### Exercise aim
Nothing outside the lines below from the one containing "Where should I" through the one containing "Given: Click the Await User Info count of 0" is to be printed; print those exactly, ends included, and drop the pictures.

### Listed entries
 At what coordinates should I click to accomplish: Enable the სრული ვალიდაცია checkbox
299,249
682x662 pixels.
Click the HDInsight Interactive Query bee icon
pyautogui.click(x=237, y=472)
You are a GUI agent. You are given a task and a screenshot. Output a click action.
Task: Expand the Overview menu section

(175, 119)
...
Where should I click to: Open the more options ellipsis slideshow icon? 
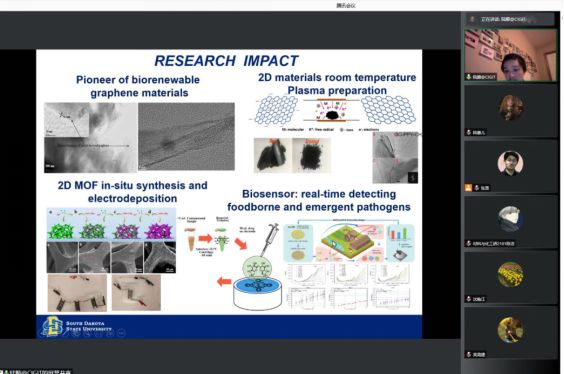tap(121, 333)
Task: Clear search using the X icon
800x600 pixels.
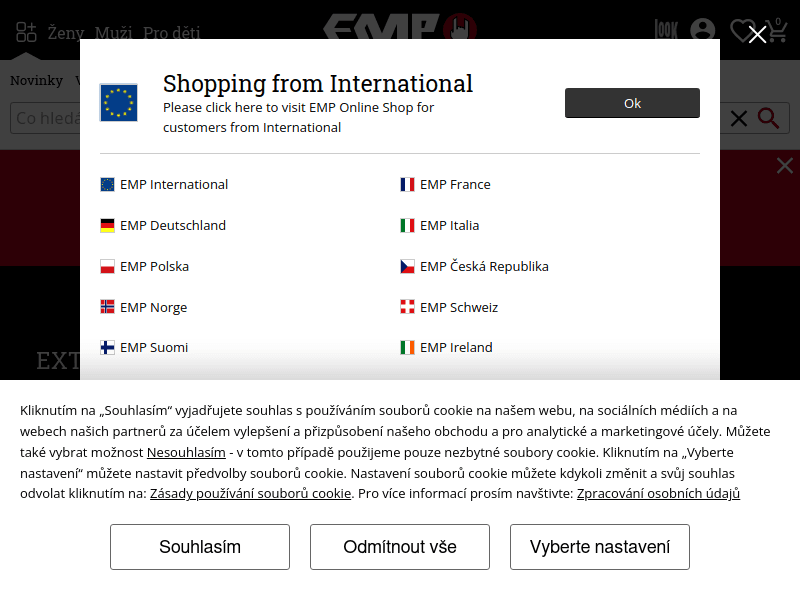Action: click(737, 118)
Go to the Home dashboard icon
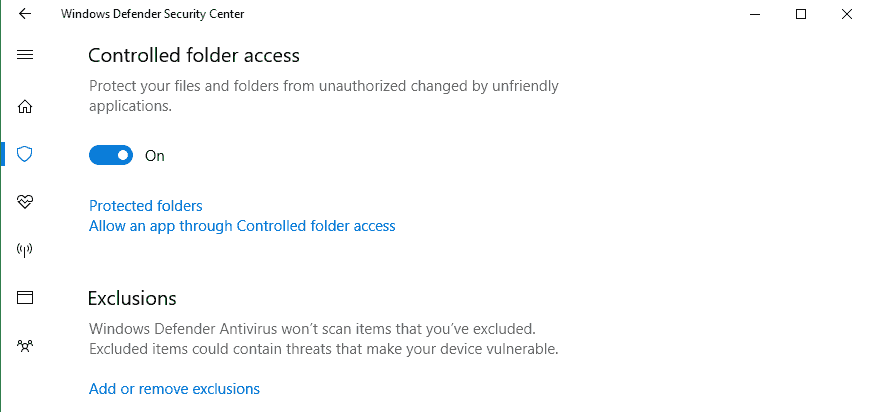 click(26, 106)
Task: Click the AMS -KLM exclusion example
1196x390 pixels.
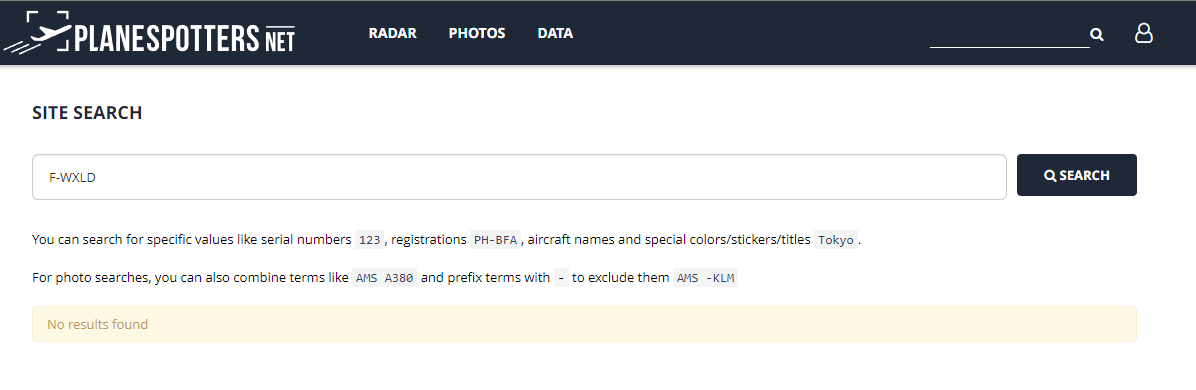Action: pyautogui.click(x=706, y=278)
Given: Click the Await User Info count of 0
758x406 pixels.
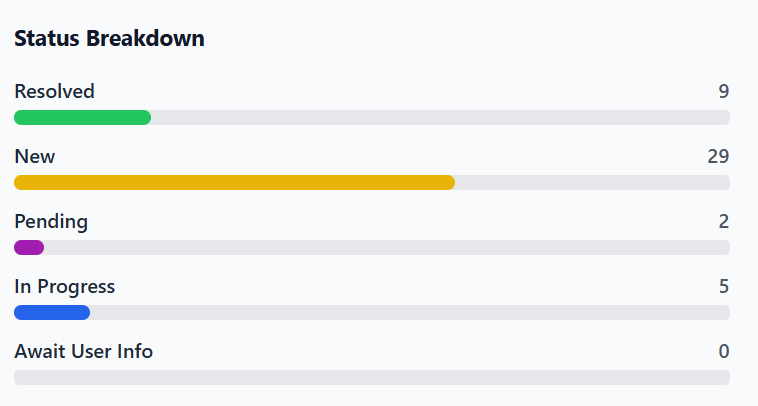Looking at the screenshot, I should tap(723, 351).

### Task response
Where should I click to: Open the more options ellipsis slideshow icon? 
tap(121, 333)
Task: Clear search using the X icon
800x600 pixels.
Action: click(737, 118)
Go to the Home dashboard icon
 click(26, 106)
Task: Click the AMS -KLM exclusion example
1196x390 pixels.
Action: pyautogui.click(x=706, y=278)
Given: Click the Await User Info count of 0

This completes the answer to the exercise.